We discuss how to rank one-dimensional fuzzy-rational generalized lotteries of I type – lotteries with continuous real set of prizes, where uncertainty is partially quantifies by p-ribbon distribution functions (CDFs). The p-ribbon CDFs are interpolated on interval quantile estimates of the decision maker.
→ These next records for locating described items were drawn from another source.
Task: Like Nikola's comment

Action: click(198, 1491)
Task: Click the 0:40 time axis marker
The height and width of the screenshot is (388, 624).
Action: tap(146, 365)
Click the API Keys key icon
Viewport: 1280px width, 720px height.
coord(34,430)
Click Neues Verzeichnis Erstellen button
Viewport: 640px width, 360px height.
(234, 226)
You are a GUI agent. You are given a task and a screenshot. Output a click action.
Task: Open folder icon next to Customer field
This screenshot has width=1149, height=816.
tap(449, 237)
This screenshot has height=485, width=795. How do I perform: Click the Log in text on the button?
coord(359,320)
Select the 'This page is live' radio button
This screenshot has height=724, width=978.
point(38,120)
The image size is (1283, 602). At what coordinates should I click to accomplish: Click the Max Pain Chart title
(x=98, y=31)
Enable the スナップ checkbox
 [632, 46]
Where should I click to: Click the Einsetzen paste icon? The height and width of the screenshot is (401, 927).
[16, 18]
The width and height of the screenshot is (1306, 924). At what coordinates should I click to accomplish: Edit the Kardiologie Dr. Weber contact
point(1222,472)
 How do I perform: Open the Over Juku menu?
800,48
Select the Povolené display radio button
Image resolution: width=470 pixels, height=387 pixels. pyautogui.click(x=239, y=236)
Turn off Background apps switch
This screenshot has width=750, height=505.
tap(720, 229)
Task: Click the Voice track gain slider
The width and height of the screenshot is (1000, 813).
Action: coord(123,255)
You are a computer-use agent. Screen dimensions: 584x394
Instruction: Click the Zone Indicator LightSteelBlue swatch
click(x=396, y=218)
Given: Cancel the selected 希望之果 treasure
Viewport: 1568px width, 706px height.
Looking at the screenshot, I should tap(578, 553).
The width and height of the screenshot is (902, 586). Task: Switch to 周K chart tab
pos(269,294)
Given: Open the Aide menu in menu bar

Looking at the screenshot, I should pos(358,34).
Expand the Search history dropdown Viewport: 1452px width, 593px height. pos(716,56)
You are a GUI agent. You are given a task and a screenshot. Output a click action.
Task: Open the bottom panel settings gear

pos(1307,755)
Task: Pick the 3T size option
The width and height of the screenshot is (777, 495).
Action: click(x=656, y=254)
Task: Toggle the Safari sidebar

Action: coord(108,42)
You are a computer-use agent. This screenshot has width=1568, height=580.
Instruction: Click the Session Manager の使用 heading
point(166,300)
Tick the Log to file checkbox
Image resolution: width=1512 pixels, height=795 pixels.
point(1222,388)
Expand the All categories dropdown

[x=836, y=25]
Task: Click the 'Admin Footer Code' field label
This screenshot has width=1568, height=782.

We utilize the Hurwiczα criterion under strict uncertainty to approximate the p-ribbon distribution functions into classical ones. That allows us to transform p-fuzzy rational generalized lotteries of I type into classical ones and use Hurwiczα expected utility principle to rank those. Since the Hurwiczα method weighs the extreme pessimism and extreme optimism, we need to first approximate the p-ribbon distribution functions using the Wald and maximax criteria under strict uncertainty (representing the extreme pessimism and extreme optimism of the fuzzy rational decision maker) before we use the Hurwiczα criterion. A numerical example demonstrates the procedures.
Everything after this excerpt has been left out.